J’écris l’affirmation de mon retrait, souhaitant me diluer dans Chambéry où je fus baptisé catholique et romain quoique zappant sine die le Puissant, pissant au besoin sur des buis et griffonnant des publications oubliées. Observateur attentif des poissons rouges, mon écriture se limita à mon tic tentant de les calligraphier en tact. Et ce, ayant tout appris à Beckett, poignant dans ses chaussures et sans chaussettes même l’hiver, dans sa brasserie préférée et mangeant un filet de perche – ce qui était déjà une forme de poésie.
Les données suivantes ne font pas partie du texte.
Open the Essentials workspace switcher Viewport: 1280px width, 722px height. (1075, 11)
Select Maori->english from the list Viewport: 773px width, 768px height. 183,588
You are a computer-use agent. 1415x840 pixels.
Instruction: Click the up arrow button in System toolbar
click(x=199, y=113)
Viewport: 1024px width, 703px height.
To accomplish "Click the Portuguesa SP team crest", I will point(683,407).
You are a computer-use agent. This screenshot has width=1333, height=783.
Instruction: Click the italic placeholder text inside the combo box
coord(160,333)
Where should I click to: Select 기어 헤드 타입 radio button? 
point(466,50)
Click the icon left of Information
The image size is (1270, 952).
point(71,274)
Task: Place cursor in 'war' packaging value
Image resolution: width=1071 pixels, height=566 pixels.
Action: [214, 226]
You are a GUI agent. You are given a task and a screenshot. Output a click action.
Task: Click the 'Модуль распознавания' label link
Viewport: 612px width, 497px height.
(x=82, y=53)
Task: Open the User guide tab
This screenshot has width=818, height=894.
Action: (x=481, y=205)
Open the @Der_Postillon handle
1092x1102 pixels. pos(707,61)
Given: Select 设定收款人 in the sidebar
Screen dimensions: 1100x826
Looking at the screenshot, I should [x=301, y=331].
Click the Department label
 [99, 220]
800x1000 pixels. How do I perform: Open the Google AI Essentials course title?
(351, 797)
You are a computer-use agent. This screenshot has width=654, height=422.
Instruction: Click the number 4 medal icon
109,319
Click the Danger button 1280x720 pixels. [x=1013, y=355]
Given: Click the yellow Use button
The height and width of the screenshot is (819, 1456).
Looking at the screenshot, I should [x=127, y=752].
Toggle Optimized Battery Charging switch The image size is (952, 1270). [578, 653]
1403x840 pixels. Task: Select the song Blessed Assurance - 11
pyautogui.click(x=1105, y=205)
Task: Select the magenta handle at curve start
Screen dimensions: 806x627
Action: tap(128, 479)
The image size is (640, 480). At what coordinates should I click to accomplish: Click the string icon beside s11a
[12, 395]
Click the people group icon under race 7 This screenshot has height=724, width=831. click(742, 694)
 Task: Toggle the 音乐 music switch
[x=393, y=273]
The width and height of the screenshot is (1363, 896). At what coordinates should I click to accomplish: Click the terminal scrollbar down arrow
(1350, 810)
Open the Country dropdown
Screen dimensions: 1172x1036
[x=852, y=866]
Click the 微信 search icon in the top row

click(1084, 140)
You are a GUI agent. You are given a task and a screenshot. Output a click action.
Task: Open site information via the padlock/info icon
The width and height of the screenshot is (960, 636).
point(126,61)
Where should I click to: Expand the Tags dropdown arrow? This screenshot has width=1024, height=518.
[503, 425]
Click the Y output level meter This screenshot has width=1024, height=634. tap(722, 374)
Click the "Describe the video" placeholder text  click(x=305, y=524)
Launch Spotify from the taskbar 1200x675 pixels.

Amer, sarcastique mais bienveillant il m’apprit à me mettre tout le monde à dos et à vider le plus possible les lieux. Mon seul rêve resta de lui ressembler et comme lui (peut-être) de chasser les lecteurs. Vers sa fin,il eut de moins en moins de force pour faire comme s’il était vivant. L’échéance approcha après qu’il eut écrit un texte d’une page et sans le point final. Il y a dit une vérité de sa vie avec un poil joyeux de ses fictions, poèmes et films pour la télévision. Tous sont devenus élitistes ou plutôt une grâce car écrire ne sauve pas, ne sauve rien.
Quant aux poissons rouges, ils m’ont appris le monde. Et ils l’ont mieux que moi écrit. Dans leurs textes peu visibles, j’ai repéré des éléments récurrents et opaques par la fréquence de leurs volutes en formes de parenthèses. Ce sont les traces fortes d’une volonté de partage.